Bf [28M] is very ambitious and networks with powerful people to get ahead. I [26F] feel left behind and like his life has no more room for me. Help me judge.

Your boyfriend is ambitious and it's telling that in the post, you seem to regard his ambition as perhaps not necessary ("already got a very good job"). You also seem to have no interest in what interests him. In other words, you're not a supportive partner. You're not actively sabotaging him, but neither are you invested in his success.

Your behavior right now (not taking to networking, setting up the "on the couch with me or out nurturing your career" choice, your emotional reactions) is not making an argument to him that you're a part of his life that's as rewarding as the career part is.

I think this is why you're getting upset. Because your boyfriend is already confirming your fears that you two are growing apart, and because you know that if you asked him to choose, he would not choose you.

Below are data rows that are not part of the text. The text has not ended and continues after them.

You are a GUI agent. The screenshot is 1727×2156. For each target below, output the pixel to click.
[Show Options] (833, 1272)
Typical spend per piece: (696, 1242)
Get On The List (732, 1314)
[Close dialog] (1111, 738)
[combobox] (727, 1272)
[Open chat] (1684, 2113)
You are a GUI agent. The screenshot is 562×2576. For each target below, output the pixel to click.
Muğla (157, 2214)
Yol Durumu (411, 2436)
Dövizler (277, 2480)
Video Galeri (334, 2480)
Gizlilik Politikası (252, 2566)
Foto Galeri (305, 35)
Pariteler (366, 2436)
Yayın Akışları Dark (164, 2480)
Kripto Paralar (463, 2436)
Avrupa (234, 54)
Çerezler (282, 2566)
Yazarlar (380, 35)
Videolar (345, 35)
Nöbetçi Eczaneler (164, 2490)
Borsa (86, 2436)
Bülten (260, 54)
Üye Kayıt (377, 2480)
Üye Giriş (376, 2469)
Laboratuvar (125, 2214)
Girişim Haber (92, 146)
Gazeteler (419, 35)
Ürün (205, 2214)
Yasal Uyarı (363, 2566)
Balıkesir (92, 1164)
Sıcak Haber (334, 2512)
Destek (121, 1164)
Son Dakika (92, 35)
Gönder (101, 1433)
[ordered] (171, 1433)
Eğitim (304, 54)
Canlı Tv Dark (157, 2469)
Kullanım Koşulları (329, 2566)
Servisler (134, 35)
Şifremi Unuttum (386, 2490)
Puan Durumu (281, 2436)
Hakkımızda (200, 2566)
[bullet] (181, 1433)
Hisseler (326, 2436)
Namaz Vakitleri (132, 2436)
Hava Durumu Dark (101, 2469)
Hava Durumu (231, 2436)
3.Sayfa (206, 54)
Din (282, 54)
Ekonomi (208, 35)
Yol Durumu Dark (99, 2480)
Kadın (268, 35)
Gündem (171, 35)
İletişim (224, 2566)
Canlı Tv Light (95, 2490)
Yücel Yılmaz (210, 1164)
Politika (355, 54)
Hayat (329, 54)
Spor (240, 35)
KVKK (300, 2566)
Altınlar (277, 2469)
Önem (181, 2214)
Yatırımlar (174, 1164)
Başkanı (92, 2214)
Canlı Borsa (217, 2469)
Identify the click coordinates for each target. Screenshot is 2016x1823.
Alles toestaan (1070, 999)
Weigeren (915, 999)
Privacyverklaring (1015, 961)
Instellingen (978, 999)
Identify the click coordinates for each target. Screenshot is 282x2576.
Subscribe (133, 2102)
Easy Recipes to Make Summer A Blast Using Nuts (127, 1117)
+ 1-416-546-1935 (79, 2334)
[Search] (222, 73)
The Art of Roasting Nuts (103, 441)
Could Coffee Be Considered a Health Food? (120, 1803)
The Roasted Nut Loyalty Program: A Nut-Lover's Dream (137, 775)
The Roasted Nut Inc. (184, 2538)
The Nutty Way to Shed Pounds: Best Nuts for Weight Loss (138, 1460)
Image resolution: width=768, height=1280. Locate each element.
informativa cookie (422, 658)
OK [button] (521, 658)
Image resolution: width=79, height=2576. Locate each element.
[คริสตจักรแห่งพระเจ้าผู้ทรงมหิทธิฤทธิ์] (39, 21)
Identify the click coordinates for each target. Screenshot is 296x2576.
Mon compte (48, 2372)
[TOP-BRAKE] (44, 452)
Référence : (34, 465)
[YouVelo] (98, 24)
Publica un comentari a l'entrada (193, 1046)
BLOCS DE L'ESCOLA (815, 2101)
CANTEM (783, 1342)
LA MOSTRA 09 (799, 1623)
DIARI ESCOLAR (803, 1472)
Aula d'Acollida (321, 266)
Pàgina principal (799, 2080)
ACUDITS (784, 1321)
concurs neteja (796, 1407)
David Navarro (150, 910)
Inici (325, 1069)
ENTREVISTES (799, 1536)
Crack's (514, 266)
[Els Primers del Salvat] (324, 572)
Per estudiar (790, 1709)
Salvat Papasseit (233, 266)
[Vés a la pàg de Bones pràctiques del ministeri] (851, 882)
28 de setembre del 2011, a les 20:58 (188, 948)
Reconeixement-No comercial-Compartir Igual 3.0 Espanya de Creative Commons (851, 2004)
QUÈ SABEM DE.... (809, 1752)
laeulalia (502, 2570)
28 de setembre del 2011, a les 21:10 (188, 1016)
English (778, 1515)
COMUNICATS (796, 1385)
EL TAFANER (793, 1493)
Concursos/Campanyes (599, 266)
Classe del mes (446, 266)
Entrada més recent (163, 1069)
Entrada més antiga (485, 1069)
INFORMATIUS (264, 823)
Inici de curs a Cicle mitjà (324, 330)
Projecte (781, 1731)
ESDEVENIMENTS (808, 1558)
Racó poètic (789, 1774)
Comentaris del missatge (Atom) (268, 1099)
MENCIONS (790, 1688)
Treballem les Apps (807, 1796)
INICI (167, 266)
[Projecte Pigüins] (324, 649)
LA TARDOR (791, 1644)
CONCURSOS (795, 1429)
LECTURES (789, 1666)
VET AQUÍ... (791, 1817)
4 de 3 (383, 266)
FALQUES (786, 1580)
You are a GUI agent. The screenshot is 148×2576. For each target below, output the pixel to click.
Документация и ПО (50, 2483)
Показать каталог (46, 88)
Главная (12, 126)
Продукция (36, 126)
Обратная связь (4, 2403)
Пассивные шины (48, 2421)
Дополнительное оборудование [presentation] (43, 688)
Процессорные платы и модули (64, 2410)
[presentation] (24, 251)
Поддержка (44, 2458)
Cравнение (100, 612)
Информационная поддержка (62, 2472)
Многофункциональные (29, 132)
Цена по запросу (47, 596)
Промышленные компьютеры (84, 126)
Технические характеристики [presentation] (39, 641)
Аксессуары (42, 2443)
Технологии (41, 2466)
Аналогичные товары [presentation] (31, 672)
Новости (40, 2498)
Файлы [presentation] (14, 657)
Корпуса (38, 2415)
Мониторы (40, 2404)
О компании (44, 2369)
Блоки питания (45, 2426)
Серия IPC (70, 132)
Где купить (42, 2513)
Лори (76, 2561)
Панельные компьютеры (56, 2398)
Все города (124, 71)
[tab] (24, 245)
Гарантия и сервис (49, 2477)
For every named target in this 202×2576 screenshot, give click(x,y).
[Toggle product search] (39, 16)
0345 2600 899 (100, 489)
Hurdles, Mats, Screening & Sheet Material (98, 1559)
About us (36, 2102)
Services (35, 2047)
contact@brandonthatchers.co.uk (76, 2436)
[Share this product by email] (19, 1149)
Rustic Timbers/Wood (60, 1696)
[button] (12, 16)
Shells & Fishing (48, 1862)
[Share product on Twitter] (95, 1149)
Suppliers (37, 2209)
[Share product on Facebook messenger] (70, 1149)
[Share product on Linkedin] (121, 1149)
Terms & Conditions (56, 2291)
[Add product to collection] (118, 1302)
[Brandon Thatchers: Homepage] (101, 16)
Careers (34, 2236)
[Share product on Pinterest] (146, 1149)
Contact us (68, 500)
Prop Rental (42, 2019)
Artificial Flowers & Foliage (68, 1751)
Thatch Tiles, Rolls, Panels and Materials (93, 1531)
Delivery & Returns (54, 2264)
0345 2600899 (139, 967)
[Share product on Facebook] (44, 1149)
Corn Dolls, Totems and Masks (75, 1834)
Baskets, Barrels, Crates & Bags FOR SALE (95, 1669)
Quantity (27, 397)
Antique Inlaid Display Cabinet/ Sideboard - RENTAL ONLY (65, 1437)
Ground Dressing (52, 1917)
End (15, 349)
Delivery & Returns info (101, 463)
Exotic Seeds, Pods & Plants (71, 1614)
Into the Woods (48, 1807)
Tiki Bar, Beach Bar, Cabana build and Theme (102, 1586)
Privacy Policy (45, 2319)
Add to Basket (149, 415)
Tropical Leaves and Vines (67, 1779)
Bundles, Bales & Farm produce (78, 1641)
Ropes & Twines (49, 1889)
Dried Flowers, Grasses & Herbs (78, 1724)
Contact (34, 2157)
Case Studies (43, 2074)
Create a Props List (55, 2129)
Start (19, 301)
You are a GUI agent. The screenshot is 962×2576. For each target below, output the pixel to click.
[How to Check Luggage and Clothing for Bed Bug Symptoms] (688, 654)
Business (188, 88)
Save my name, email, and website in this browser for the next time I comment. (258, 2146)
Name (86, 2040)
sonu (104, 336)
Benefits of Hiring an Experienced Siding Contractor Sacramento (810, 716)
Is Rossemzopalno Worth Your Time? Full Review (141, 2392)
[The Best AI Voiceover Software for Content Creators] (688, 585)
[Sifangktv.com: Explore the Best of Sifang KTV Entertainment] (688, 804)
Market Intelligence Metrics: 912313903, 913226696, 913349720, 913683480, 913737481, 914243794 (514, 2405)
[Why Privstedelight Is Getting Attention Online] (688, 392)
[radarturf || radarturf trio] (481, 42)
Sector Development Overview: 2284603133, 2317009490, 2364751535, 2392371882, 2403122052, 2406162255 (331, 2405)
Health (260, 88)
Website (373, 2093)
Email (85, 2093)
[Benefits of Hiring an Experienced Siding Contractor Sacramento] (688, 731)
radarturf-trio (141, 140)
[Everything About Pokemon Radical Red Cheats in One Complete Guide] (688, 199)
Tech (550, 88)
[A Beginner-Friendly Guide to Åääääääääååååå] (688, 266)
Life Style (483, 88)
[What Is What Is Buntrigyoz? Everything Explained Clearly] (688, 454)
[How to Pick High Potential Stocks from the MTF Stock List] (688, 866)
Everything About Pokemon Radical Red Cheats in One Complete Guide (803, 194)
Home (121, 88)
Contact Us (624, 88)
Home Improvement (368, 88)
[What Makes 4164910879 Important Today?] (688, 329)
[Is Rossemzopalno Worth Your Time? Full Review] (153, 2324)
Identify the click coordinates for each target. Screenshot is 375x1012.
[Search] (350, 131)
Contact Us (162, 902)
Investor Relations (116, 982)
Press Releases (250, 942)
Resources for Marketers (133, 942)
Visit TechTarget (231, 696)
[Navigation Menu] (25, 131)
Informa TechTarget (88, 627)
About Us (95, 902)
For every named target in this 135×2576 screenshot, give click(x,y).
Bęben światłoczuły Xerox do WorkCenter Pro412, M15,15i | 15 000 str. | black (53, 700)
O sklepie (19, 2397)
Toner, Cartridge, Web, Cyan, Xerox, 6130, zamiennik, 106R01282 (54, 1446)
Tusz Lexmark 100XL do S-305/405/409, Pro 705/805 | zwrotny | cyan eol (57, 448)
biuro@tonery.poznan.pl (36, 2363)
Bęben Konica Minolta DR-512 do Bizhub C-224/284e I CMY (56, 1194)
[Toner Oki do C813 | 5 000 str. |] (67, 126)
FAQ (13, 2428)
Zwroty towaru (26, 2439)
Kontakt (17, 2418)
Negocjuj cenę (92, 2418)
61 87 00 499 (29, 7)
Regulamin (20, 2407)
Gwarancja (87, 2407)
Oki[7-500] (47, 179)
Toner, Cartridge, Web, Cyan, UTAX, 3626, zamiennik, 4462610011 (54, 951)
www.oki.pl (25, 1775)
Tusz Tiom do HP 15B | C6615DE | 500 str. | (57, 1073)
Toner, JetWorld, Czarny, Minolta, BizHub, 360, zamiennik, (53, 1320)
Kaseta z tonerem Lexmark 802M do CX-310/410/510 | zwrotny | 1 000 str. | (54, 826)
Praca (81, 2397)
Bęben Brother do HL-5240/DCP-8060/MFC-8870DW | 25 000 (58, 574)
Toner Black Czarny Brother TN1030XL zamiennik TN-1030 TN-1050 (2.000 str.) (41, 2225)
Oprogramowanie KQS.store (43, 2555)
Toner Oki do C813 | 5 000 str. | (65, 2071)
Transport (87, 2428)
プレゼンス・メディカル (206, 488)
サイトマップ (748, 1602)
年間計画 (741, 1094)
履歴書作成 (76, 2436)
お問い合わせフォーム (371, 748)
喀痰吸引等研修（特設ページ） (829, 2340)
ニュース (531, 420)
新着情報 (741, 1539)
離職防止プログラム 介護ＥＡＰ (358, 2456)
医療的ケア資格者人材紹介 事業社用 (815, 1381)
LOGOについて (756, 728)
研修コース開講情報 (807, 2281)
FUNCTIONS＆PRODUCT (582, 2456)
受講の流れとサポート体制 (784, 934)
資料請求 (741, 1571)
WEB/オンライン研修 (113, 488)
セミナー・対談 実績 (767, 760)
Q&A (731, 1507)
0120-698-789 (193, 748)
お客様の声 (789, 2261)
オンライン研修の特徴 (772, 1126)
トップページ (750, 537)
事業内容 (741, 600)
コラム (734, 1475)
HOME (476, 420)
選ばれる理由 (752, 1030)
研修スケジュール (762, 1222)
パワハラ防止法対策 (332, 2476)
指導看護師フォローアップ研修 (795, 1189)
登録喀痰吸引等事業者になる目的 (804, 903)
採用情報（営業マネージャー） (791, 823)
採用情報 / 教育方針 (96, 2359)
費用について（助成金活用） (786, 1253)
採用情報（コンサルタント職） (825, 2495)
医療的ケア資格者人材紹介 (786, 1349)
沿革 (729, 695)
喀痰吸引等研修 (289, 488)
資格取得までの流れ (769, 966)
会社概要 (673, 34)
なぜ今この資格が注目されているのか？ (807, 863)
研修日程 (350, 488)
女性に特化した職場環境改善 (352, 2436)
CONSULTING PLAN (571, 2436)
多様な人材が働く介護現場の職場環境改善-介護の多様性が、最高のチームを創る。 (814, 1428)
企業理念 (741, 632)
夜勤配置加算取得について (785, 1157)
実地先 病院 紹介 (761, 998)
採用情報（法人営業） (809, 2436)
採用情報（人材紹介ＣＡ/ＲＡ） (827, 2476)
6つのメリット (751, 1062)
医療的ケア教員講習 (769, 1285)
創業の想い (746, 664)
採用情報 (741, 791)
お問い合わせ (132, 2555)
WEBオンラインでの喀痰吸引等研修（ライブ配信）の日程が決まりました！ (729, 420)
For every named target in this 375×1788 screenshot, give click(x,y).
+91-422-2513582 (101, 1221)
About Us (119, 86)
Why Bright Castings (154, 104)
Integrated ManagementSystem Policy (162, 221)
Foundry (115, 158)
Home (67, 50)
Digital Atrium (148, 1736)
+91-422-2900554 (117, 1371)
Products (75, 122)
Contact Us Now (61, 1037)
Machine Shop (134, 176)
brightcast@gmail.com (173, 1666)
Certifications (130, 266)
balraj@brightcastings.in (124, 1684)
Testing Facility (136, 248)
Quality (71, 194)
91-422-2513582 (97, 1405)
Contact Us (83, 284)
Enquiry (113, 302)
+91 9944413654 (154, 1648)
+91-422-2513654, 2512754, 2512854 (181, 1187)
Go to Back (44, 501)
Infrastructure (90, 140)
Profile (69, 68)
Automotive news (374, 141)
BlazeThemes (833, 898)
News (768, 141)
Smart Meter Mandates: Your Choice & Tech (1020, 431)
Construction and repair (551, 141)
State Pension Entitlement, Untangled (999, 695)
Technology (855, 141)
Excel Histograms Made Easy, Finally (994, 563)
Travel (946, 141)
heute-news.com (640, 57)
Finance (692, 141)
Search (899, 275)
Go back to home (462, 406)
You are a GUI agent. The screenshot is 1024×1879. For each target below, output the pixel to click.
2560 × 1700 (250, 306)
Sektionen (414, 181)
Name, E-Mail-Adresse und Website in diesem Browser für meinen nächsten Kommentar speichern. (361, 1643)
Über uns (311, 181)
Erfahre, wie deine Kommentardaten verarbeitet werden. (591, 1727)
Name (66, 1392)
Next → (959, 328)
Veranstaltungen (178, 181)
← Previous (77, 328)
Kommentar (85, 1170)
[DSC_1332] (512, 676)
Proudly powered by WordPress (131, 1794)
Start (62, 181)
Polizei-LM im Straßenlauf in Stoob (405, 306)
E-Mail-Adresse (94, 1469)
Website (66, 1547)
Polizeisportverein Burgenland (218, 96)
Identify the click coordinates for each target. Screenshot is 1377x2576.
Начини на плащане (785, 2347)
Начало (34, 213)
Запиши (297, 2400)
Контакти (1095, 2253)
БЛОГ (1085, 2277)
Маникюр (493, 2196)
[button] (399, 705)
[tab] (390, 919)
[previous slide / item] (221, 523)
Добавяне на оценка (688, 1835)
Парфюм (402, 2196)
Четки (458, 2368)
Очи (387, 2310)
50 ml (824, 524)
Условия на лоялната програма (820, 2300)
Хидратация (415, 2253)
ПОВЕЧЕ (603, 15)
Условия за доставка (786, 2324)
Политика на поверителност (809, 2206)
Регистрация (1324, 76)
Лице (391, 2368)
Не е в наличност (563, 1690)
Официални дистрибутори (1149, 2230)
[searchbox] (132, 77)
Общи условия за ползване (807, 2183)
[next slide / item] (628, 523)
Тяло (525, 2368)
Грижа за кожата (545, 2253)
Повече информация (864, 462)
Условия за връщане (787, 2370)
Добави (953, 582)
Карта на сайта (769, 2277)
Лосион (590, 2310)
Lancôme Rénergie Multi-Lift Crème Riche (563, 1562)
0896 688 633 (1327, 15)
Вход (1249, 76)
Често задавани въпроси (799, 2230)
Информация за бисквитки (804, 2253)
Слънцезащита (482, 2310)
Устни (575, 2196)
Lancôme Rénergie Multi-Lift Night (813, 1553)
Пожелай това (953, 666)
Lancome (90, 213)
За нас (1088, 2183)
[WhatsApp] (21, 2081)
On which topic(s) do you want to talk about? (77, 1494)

Referring to the job and social life he's thrown himself into as "that life" and "his world" and "this part of his life" suggests that you have drawn a bright line between the thing that fulfills and energizes him (his career) and you.

If your boyfriend has been drawing that same line, then don't be surprised if he breaks it off with you.

He may want a life where his romantic partnership complements, not competes, with his extraordinarily fulfilling career. It sucks and it's unfair that what you two each want has shifted over time, but it happens in your 20s. It's part of life.